- ЗАДАНИЯ
1. Ответьте на вопросы по тексту об опричнине ниже, каждый ответ с новой строки под той же буквой:
(a) С кем Кобрин соглашается в том, что опричнина не была антибоярским мероприятием?
(b) Какое событие, по словам Кобрина, ознаменовало конец удельной системы на Руси?
(c) К какому историку и какого периода вывод Кобрина ближе, согласно последнему предложению?
2. Пожалуйста, продолжите текст об опричнине ниже, начиная сразу после его последнего предложения.

- ИСХОДНЫЙ ТЕКСТ
* * * *

Да, В.Б. Кобрин признает вслед за Каштановым, что «опричнина не была антибоярским мероприятием»85. Но в отличие от него вовсе не следует у Кобрина из этого вывода, что была она «мероприятием» антикрестьянским. Он согласен, что царем «вряд ли руководили какие бы то ни было стремления, кроме укрепления личной власти»86. Но «что ни говори, а казнь князя Владимира Старицкого ознаменовала конец удельной системы на Руси»87. И «таким образом получается, что вне зависимости от желаний и намерений царя Ивана опричнина способствовала централизации, была объективно направлена против пережитков удельного времени»88. Как видим, вывод Кобрина ближе к Платонову 1920-х, нежели к Носову 1960-х.

* * * *

- ПРЕДОСТАВЛЕННЫЕ ЗАПИСИ
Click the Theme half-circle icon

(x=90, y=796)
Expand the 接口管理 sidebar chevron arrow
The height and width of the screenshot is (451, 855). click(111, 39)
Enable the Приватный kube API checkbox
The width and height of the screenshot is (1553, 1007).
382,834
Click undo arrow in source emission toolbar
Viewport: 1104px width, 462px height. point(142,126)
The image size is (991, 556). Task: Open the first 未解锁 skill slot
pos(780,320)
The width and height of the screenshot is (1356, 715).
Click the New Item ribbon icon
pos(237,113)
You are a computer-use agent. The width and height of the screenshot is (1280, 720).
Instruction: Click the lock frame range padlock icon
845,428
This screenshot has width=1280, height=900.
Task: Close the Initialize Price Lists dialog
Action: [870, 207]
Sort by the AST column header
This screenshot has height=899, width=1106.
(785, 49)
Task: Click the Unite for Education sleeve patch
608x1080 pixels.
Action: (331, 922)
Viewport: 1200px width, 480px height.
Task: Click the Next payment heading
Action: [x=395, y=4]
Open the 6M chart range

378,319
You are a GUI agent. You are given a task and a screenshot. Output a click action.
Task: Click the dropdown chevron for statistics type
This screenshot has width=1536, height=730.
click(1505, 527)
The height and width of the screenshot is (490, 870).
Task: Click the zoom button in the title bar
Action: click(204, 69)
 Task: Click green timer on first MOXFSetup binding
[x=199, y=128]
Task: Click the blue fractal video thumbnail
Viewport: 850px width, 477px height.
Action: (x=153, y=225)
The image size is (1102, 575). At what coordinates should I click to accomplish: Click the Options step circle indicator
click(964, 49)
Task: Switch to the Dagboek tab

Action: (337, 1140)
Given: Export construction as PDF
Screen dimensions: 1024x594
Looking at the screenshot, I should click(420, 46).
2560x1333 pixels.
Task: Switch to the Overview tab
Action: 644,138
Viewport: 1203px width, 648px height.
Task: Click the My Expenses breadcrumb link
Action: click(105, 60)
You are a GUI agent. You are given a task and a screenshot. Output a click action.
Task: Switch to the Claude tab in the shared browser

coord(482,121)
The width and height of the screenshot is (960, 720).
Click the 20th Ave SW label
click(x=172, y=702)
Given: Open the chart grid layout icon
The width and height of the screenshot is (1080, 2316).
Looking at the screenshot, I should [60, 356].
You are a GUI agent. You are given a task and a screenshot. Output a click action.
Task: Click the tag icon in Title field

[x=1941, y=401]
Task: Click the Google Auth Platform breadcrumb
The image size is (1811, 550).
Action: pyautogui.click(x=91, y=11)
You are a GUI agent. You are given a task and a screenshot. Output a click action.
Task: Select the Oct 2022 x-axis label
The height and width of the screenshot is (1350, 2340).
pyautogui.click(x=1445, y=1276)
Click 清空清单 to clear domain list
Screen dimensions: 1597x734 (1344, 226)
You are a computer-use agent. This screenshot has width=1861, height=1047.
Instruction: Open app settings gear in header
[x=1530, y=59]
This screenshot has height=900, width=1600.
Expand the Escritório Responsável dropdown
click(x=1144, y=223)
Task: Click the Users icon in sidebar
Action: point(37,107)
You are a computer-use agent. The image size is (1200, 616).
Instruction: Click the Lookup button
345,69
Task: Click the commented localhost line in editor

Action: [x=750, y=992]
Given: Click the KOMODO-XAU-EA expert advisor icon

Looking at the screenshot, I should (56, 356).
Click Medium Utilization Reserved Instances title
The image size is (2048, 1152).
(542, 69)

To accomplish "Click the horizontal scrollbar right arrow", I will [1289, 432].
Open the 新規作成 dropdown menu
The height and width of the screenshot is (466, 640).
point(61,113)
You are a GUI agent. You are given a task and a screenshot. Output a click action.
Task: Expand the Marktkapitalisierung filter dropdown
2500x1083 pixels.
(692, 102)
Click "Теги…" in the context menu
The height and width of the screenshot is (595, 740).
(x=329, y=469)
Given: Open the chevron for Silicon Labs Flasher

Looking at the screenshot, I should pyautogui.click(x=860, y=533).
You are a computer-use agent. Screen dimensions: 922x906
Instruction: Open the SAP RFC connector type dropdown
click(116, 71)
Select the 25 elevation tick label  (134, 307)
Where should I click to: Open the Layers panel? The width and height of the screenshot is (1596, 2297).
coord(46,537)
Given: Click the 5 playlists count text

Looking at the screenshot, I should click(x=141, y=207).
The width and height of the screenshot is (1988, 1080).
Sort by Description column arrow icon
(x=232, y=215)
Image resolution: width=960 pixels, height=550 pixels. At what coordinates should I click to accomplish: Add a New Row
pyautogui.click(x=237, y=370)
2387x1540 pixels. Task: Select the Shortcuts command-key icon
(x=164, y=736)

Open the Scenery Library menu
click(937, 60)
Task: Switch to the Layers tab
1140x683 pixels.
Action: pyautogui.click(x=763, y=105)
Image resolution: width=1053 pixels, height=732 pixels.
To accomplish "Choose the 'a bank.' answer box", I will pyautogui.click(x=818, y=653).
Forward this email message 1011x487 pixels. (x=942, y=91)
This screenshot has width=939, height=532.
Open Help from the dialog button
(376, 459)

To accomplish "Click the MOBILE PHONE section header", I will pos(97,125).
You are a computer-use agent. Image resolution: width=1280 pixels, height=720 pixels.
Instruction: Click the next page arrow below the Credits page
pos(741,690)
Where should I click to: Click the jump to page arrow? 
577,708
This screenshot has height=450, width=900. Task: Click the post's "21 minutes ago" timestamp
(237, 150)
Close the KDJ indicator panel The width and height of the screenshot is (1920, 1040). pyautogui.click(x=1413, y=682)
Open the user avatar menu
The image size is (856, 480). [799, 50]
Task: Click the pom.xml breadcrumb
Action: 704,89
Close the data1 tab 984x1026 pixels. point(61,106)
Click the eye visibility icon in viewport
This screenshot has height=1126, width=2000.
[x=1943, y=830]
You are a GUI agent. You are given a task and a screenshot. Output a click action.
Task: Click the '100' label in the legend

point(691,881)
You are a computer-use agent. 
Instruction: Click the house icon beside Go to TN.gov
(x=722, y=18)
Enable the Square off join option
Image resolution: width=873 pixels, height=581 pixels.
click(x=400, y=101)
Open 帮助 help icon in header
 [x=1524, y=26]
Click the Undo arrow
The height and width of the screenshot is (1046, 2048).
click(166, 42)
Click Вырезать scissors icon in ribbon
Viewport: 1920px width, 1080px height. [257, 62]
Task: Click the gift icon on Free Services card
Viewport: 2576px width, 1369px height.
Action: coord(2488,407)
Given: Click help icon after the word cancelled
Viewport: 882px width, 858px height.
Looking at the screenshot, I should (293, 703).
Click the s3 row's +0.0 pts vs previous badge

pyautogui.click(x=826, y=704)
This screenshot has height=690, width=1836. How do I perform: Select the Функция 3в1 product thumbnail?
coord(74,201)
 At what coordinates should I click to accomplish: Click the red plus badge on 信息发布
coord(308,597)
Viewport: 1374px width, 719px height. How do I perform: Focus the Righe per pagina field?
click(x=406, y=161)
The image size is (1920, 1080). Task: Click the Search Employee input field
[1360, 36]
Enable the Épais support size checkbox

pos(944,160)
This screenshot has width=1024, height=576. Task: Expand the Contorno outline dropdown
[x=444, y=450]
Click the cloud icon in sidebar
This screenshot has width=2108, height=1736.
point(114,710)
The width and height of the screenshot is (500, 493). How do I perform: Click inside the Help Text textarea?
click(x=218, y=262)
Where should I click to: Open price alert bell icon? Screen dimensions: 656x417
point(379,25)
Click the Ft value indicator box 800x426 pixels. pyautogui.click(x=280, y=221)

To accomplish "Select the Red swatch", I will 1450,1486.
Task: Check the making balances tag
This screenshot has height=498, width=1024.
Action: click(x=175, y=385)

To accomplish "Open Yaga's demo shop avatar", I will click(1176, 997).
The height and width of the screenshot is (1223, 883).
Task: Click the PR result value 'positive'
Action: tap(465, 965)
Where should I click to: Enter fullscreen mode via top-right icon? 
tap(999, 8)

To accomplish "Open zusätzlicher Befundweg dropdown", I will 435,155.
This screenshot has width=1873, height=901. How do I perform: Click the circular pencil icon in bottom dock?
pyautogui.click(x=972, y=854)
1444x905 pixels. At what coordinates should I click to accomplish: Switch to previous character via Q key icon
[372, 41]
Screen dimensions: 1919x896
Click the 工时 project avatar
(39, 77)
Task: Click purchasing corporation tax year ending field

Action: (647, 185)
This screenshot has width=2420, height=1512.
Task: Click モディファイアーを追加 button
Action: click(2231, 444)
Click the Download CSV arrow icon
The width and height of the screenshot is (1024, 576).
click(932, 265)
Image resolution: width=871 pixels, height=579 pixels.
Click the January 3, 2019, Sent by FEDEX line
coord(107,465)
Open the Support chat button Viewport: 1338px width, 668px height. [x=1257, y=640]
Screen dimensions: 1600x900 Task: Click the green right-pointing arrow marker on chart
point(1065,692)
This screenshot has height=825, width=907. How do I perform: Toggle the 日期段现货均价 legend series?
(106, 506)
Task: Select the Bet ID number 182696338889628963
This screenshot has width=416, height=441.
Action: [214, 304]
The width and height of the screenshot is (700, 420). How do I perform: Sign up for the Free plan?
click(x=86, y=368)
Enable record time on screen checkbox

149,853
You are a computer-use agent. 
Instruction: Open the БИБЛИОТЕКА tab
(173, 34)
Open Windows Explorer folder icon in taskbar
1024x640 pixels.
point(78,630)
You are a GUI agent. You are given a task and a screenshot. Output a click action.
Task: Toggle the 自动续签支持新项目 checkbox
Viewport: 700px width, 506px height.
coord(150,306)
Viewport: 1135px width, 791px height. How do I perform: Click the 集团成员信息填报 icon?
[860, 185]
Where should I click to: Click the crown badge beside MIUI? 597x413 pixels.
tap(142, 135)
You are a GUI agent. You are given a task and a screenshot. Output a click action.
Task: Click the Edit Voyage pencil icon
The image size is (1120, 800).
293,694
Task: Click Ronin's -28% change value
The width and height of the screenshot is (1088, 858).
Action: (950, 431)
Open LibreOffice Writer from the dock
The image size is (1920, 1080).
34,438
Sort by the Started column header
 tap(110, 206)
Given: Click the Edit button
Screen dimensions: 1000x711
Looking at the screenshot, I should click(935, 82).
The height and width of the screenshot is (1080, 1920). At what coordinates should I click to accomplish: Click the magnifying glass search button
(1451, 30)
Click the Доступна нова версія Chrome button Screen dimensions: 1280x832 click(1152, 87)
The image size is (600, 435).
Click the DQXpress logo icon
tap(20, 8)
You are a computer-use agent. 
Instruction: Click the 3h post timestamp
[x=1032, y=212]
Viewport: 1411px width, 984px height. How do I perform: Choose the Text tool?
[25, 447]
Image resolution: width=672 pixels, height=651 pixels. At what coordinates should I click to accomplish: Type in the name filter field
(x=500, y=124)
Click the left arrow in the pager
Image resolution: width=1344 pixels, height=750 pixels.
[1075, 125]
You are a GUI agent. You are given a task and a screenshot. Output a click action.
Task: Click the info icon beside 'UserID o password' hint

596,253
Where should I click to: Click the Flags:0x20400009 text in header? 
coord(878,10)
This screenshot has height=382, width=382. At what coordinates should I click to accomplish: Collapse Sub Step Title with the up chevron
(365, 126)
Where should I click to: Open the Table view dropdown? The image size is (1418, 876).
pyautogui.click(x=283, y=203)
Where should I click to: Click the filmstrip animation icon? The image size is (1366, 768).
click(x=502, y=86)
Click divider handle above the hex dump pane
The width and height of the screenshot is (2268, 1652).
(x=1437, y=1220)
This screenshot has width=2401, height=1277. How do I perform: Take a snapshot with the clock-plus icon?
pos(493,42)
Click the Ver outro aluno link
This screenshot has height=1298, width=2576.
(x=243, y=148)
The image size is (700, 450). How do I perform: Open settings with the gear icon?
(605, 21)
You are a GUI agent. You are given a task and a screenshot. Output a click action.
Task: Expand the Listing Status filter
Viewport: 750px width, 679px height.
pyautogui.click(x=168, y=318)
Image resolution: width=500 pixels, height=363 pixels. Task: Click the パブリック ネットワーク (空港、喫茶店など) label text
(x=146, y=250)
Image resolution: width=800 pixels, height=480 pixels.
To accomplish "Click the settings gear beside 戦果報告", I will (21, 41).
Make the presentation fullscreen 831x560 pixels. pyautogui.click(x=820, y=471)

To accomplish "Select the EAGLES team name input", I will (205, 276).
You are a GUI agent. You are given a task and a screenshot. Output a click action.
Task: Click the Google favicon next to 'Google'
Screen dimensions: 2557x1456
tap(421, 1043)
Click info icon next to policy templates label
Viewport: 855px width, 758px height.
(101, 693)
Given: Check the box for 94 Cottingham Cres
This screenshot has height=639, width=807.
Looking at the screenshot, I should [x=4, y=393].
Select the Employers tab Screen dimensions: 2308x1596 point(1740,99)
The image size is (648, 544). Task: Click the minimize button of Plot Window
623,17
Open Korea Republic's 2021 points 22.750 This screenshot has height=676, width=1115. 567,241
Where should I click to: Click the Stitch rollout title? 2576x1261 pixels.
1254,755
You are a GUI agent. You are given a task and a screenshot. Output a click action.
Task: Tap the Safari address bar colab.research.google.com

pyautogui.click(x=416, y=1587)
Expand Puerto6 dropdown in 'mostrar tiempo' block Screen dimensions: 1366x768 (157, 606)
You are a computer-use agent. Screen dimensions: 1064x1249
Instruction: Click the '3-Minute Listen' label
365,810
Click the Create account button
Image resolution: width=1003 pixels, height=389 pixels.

* * * *

- ОТВЕТЫ ПО ЗАДАНИЯМ
1.
(a) С Каштановым.
(b) Казнь князя Владимира Старицкого.
(c) К Платонову 1920-х годов (а не к Носову 1960-х).

2.
Никакого продвижения по сравнению со Шмидтом не заметно у Кобрина тоже. «Существовала ли в реальной жизни, — спрашивает он, — альтернатива тому пути, по которому пошел царь Иван, вводя опричнину? Да, существовала. Это показала деятельность Избранной рады, при правлении которой... были начаты глубокие структурные реформы, направленные на достижение централизации. Этот путь не только не был таким мучительным и кровавым, как опричнина, он и... исключал становление снабженной государственным аппаратом деспотической монархии»89. Ей-богу, Шмидт сказал то же самое короче и ярче. А терминологическая путаница все та же: по-прежнему абсолютизм, деспотизм и самодержавие пишутся через запятую, как синонимы.
Естественно, мнение Кобрина о Грозном резко отрицательное: «Садистские зверства этого монарха резко выделяются и на фоне действительно жестокого и мрачного XVI века»90. Тем более что «тот путь централизации через опричнину, по которому повел страну Иван Грозный, был гибельным, разорительным для страны. Он привел к централизации в таких формах, которые не поворачивается язык назвать прогрессивными»91. И вообще, «аморальные деяния не могут привести к прогрессивным результатам»92. Это шаг вперед по сравнению со Скрынниковым, но не по сравнению с формулой Шмидта об «абсолютизме, пропитанном азиатским варварством».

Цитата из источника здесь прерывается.